Exercise materials:
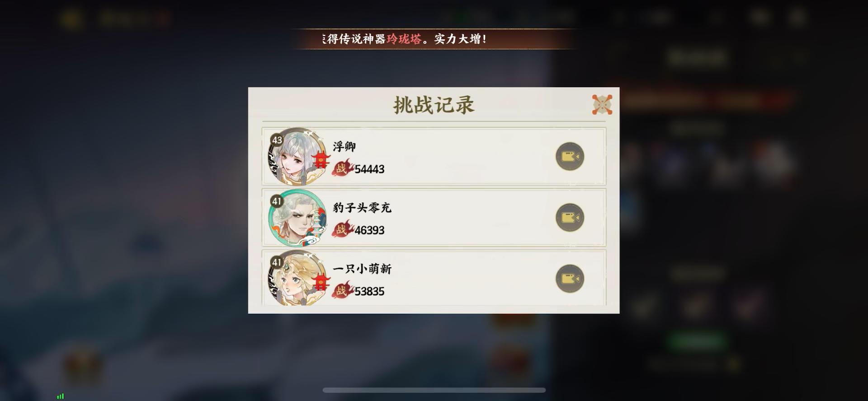Image resolution: width=868 pixels, height=401 pixels.
Task: Tap red lantern emblem on 浮卿 avatar
Action: [321, 160]
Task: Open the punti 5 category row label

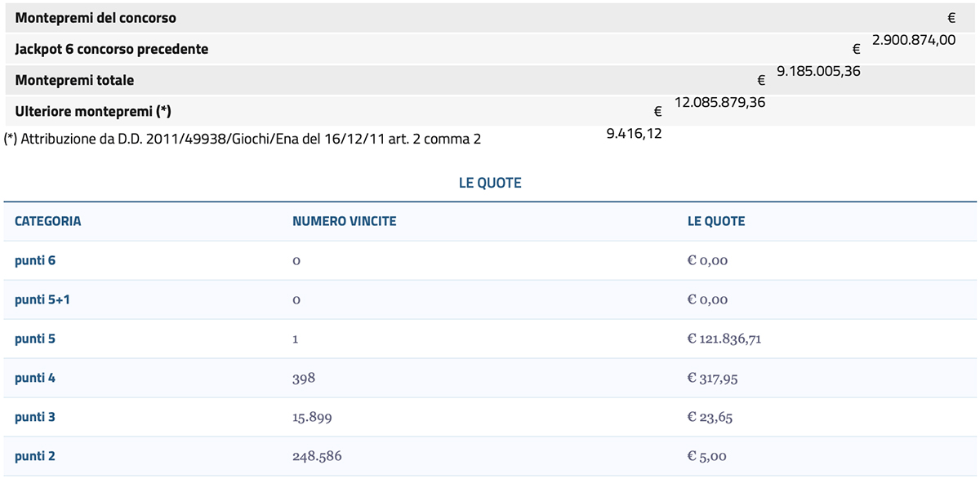Action: (x=35, y=339)
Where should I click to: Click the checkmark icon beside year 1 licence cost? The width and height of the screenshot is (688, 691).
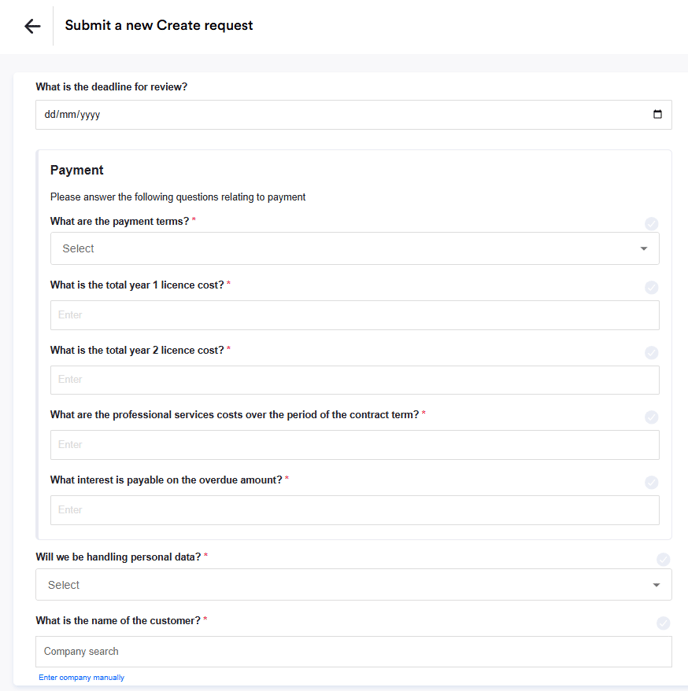pyautogui.click(x=652, y=288)
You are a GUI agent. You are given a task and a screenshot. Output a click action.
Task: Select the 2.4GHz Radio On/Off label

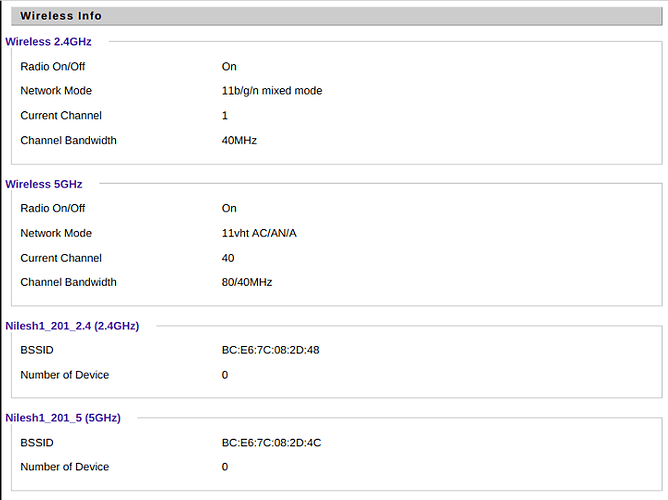pyautogui.click(x=53, y=66)
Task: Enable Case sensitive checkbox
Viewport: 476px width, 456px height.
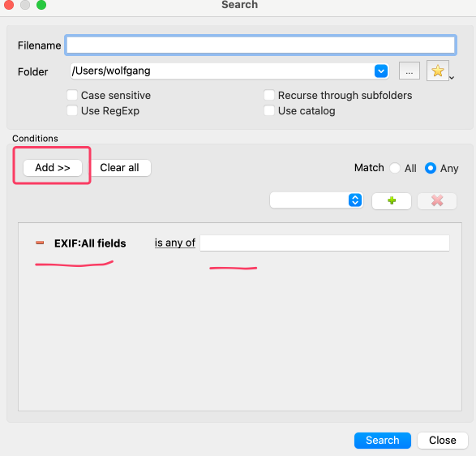Action: tap(72, 95)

Action item: The range to print runs from the line with "You are a GUI" through the last line of the entries, both included; keep it exact and skip the pictures.

Your solution:
You are a GUI agent. You are given a task and a screenshot. Output a click action.
Task: Select the 2.4GHz Radio On/Off label

pyautogui.click(x=53, y=66)
Task: Enable Case sensitive checkbox
Viewport: 476px width, 456px height.
Action: tap(72, 95)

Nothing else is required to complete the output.